Evil Is Nothing
A philosopher sentenced to a gruesome death wrestles with the nature of good and evil. On Boethius’ “Consolation of Philosophy.”
“Please stop representing yourself as a philosopher, you affected fool!” cried Epictetus in one of his lectures. “You still experience envy, pity, jealousy and fear, and hardly a day passes that you don’t whine to the gods about your life. Some philosopher!”1 The Stoic sage is talking about scholars who know a great deal of theory but apply nothing in practice, who can talk for hours but are completely powerless in the face of adversity.

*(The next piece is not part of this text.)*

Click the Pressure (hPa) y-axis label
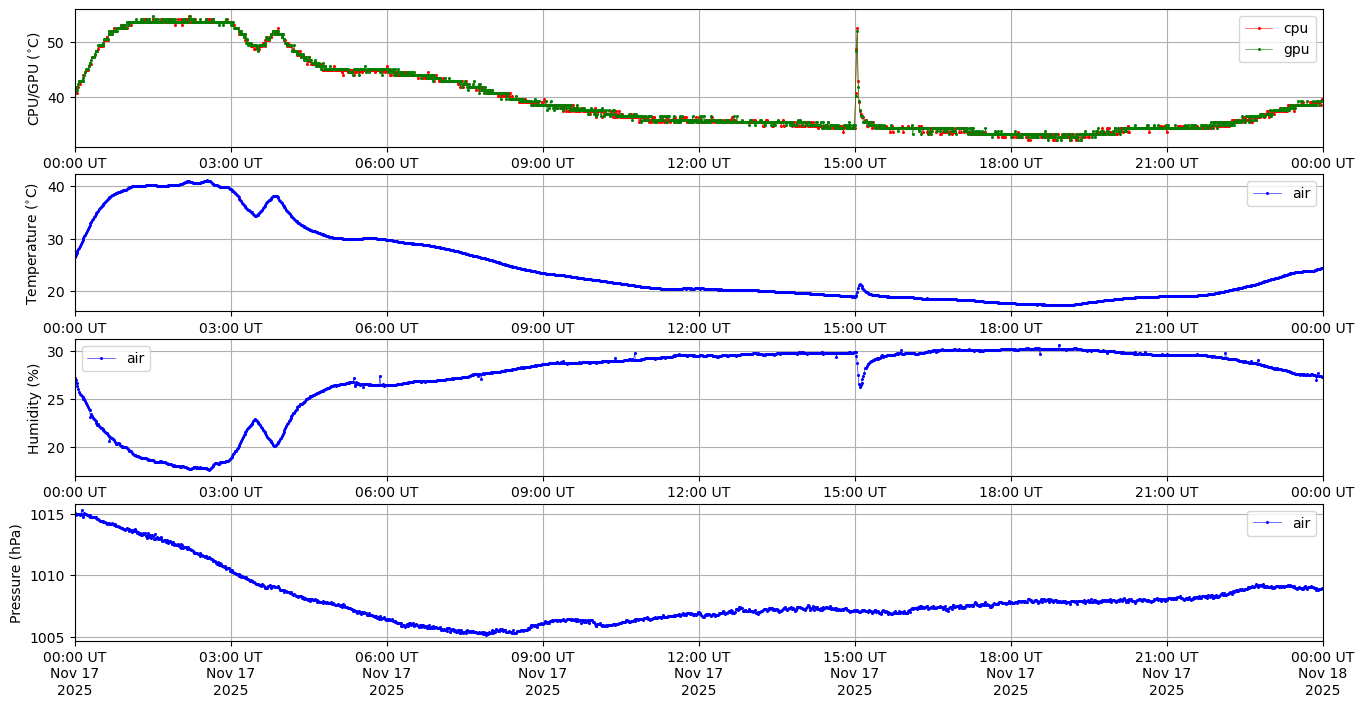Screen dimensions: 1364x707 pos(16,573)
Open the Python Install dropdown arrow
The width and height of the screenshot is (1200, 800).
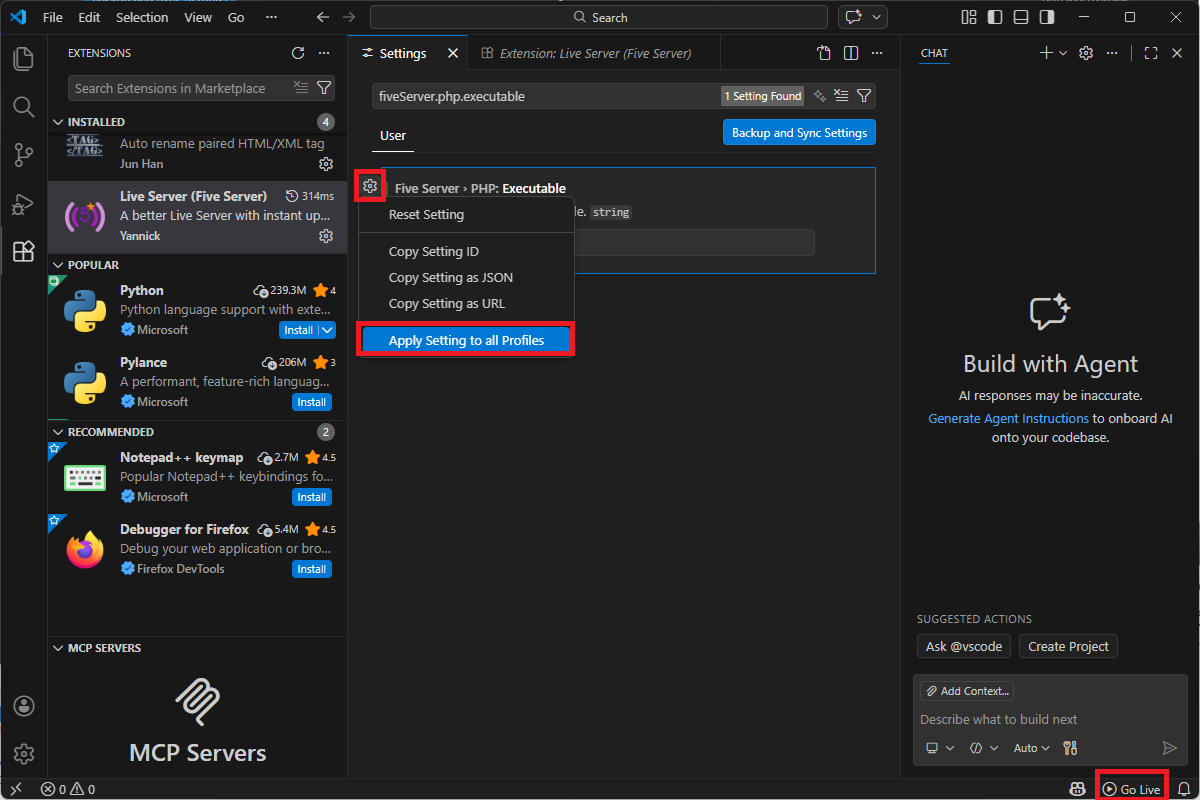(327, 330)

When, sometime in AD 523, the Roman philosopher Anicius Boethius was imprisoned and sentenced to death (including a bout of gruesome torture), the question of the value of his learning was put to him in no uncertain terms. Having lost his considerable power and wealth, he found himself in the position of those so-called philosophers Epictetus was criticizing. As he sat in prison awaiting execution, he began writing, structuring his thoughts as a conversation between himself and Philosophy, who materializes in his room to help him confront his predicament. The result is the most widely read philosophical work of the Middle Ages: On the Consolation of Philosophy.
“This, then, is how you reward your followers,”2 Boethius complains bitterly to Philosophy. He followed her guidance by spoking the truth, only to find himself punished like a criminal, with suffering and death as his reward. And the real criminals? They are the ones doing the sentencing, the ones left to enjoy their plunder. How could this in any way be just, and how could he be expected to do anything other than despair at his unhappy fate?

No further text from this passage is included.